Matthew Carey of Deadline Hollywood wrote that [the film] is "a delightful romp down memory lane that takes surprising twists and turns.... 'You Had to Be There' abounds in hilarious anecdotes, like the story of Levy, who eventually took on the lead role of Jesus after Garber went to make the movie version of Godspell....Knowing that Jesus first takes the stage clad only in boxer shorts, the show's producers asked the impressively hirsute actor if he wouldn't mind waxing to remove some of that carpeting from his chest. Levy declined, so they clapped a tank top on him fearing the sight of his naked torso would frighten children in the audience...."'You Had to Be There" leverages wonderful animation to make up for the absence of original Godspell footage; it's rendered in perfectly fitting '70s style. At the end of the film the surviving cast gets together for a reunion, with Shaffer back on the piano and Garber, Martin, Short, Levy et al jumping right back into Godspell tunes... a funny and moving ride."

For That Shelf, Rachel West wrote that "You Had To Be There makes an excellent companion piece to TIFF's opening night film, John Candy: I Like Me directed by Colin Hanks. The iconic Canadian comedian was in the orbit of the Godspell cast and is shown here in archival footage expressing his disdain for not having been part of the cast. Warm and genuine, You Had To Be There is a highly entertaining look at comedy and Canadiana. Davis' documentary makes it clear: you really did have to be there – but thanks to this film, now we all kind of are."

For Mashable, Kristy Puchko writes that "documentarian Nick Davis aims to bring us back to this pivotal time and place with the preposterously and perfectly titled [film].... 'You Had to Be There' is so stuffed with interviews with comedy icons, remarkable anecdotes, and cheeky revelations that it's manna from heaven for comedy nerds.... Of course, looking back not only on this production but on 50-some years in show business, not all the stories are funny.

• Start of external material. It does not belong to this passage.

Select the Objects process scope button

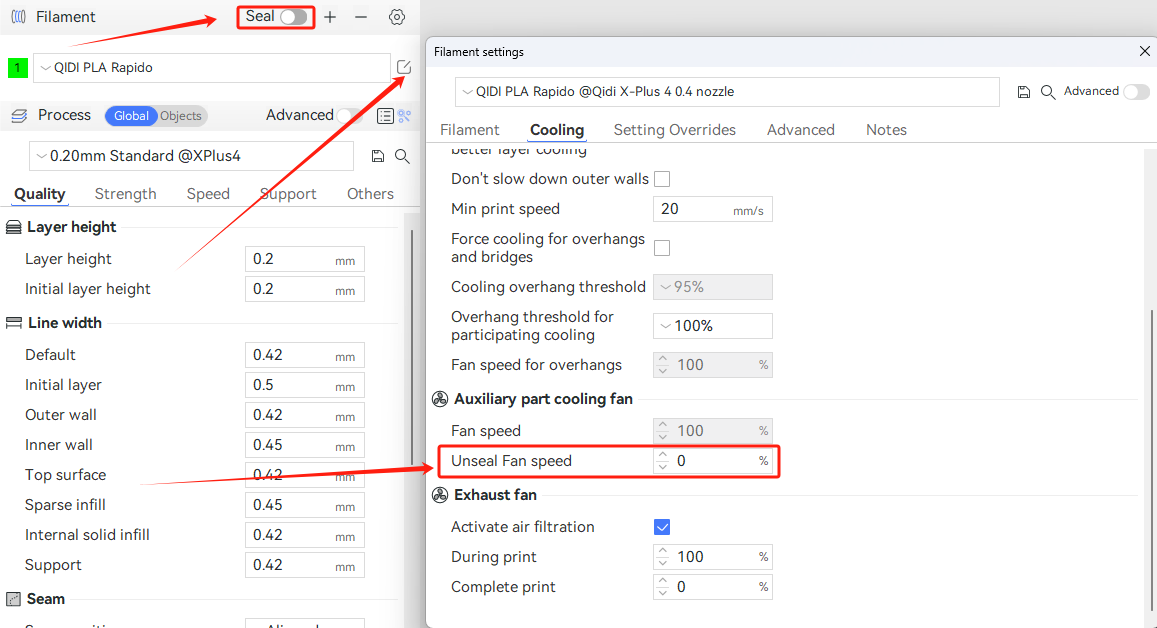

Props to Davis, who gives voice to one player in particular, actress/singer Avril Chown. She uses this platform to finally share her story, which includes a harrowing tale of abuse that came after Godspells cast had taken their final bow. Before she recounts her heartbreaking experience, she asks simply, 'How much blood do you want to give for something you love?'"

==Awards==
At TIFF, the film was second runner-up for the People's Choice Award, Documentary.